## Task to complete
Find the line that contains "Task: Expand the tweet options chevron", then repeat it and each line after it to the end of the records, exactly.

## Stored data entries
((
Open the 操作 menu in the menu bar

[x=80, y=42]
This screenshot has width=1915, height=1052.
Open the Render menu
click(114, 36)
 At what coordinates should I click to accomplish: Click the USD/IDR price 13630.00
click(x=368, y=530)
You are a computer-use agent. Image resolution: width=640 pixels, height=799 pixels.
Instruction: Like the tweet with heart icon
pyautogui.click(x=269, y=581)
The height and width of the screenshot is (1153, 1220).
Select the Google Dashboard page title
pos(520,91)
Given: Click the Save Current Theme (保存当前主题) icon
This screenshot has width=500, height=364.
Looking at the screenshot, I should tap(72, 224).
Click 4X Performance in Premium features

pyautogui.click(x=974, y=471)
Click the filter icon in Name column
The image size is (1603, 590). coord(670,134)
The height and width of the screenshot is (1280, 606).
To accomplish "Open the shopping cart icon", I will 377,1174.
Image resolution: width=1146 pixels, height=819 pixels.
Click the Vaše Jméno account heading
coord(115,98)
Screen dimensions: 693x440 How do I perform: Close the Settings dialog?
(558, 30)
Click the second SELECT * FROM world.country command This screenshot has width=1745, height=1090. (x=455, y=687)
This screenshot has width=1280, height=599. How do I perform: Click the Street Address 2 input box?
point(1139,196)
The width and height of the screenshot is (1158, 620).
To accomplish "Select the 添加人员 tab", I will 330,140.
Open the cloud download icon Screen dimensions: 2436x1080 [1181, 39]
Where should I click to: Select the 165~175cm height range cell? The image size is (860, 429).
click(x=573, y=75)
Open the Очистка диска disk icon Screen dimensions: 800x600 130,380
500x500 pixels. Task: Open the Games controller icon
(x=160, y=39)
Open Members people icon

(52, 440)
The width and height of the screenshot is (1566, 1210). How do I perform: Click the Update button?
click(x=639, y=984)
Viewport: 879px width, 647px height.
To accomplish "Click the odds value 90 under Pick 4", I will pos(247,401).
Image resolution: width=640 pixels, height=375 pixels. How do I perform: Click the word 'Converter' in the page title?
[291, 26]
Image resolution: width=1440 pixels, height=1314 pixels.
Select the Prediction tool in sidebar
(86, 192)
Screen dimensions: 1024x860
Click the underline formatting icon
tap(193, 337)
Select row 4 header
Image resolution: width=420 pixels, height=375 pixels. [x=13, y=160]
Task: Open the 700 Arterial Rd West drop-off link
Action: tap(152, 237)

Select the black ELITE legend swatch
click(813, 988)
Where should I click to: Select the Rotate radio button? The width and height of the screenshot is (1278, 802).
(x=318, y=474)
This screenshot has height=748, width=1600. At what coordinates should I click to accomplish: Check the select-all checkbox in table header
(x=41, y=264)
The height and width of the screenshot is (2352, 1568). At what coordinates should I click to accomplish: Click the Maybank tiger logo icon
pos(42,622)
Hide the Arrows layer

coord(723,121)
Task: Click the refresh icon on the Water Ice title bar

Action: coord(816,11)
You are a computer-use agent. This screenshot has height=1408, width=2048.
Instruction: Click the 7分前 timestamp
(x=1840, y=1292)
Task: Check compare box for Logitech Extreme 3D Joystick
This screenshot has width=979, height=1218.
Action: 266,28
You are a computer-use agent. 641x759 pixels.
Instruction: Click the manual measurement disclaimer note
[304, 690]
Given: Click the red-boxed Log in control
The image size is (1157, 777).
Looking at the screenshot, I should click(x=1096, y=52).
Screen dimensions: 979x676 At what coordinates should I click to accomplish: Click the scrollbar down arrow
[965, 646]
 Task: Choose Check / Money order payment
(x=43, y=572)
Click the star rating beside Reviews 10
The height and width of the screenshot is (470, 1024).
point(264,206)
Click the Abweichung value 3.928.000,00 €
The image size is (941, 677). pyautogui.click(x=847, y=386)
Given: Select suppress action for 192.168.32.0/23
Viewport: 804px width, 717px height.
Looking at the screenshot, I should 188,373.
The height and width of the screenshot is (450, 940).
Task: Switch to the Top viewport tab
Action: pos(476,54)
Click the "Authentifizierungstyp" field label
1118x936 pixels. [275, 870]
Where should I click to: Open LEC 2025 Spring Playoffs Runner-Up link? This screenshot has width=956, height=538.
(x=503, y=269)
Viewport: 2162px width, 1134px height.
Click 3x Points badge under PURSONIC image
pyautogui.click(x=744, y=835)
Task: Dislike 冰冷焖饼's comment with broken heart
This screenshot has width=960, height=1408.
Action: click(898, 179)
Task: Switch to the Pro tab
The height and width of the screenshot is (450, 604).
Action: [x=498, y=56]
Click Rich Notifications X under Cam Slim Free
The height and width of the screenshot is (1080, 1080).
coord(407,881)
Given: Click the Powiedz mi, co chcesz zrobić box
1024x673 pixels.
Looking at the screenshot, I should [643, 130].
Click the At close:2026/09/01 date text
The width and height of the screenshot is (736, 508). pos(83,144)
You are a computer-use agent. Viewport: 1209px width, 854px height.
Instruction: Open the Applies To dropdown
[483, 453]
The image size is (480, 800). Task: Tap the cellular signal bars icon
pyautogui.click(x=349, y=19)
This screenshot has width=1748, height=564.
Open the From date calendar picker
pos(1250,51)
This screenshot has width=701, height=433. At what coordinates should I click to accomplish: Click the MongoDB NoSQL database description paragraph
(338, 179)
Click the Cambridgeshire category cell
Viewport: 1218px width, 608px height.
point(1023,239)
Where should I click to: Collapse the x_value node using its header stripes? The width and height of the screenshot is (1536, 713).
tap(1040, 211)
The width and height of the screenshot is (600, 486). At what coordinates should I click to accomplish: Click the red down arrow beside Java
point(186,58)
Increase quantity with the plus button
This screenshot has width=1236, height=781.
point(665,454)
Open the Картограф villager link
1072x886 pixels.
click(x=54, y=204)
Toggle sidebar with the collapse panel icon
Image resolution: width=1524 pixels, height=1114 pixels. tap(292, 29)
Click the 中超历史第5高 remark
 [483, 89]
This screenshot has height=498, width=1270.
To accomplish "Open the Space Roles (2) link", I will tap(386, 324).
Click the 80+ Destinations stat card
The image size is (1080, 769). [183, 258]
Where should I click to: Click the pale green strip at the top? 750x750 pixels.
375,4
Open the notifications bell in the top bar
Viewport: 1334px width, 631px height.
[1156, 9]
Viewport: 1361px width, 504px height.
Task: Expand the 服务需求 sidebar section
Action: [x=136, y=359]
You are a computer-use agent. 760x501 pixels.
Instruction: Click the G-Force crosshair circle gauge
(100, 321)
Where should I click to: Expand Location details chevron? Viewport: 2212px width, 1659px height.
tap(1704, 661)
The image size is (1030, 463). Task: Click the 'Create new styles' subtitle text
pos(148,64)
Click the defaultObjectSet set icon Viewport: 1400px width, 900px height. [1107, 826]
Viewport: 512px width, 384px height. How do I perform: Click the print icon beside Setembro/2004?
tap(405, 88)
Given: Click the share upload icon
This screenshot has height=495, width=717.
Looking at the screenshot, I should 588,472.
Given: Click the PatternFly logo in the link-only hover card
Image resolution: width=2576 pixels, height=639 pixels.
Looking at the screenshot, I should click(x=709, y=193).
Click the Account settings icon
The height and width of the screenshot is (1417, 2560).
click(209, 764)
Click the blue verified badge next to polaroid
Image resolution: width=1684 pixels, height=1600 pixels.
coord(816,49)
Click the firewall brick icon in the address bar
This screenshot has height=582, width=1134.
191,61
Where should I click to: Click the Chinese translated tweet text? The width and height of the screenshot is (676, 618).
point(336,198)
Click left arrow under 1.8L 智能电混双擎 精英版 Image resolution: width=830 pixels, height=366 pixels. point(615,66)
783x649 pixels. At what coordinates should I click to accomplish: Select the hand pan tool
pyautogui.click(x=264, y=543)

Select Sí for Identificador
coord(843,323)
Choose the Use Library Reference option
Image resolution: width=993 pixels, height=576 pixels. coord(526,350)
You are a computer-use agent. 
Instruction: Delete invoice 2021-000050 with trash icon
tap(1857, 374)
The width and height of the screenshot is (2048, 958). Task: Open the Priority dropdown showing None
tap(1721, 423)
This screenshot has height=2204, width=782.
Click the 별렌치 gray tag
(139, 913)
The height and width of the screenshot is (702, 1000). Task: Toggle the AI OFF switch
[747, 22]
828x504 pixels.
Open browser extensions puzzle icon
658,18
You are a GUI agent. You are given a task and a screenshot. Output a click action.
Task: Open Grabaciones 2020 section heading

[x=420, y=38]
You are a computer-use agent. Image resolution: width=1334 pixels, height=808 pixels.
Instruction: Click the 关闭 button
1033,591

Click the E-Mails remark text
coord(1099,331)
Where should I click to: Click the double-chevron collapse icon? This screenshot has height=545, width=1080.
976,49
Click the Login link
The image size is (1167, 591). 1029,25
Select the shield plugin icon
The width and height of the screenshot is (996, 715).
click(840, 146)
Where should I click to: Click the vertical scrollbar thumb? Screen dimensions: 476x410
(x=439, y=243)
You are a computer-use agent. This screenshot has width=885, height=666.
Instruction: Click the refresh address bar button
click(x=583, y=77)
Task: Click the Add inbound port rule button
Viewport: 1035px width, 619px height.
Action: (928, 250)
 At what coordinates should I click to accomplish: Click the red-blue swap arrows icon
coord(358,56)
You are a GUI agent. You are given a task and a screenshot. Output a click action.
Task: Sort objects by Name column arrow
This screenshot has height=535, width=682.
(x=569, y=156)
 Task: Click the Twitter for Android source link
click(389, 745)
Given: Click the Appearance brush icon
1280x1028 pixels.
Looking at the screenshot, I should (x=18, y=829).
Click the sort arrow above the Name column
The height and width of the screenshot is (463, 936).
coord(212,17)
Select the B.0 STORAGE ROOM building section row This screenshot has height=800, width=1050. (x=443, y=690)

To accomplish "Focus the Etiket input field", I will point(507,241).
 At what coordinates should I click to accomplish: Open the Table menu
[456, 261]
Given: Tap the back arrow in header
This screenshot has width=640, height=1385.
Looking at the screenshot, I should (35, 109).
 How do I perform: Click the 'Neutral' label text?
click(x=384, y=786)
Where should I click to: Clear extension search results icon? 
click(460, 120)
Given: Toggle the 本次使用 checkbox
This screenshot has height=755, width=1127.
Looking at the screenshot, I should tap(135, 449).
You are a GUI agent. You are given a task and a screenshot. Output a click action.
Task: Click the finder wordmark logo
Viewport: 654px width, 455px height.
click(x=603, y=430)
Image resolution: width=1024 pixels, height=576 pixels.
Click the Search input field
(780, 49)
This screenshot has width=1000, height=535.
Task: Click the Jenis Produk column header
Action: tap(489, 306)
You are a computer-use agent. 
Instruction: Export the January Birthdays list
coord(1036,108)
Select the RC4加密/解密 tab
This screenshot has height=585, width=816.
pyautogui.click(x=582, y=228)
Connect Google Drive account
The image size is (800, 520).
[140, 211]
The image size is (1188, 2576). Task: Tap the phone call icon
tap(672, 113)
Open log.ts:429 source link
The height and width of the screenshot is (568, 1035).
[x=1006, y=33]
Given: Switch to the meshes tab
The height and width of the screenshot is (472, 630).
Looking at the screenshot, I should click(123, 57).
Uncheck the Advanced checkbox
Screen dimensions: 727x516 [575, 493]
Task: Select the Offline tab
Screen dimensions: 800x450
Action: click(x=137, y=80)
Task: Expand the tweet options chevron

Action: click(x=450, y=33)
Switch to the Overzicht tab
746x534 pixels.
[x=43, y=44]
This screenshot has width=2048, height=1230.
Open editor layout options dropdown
))
## Response to the task
Task: Expand the tweet options chevron

Action: click(x=450, y=33)
Switch to the Overzicht tab
746x534 pixels.
[x=43, y=44]
This screenshot has width=2048, height=1230.
Open editor layout options dropdown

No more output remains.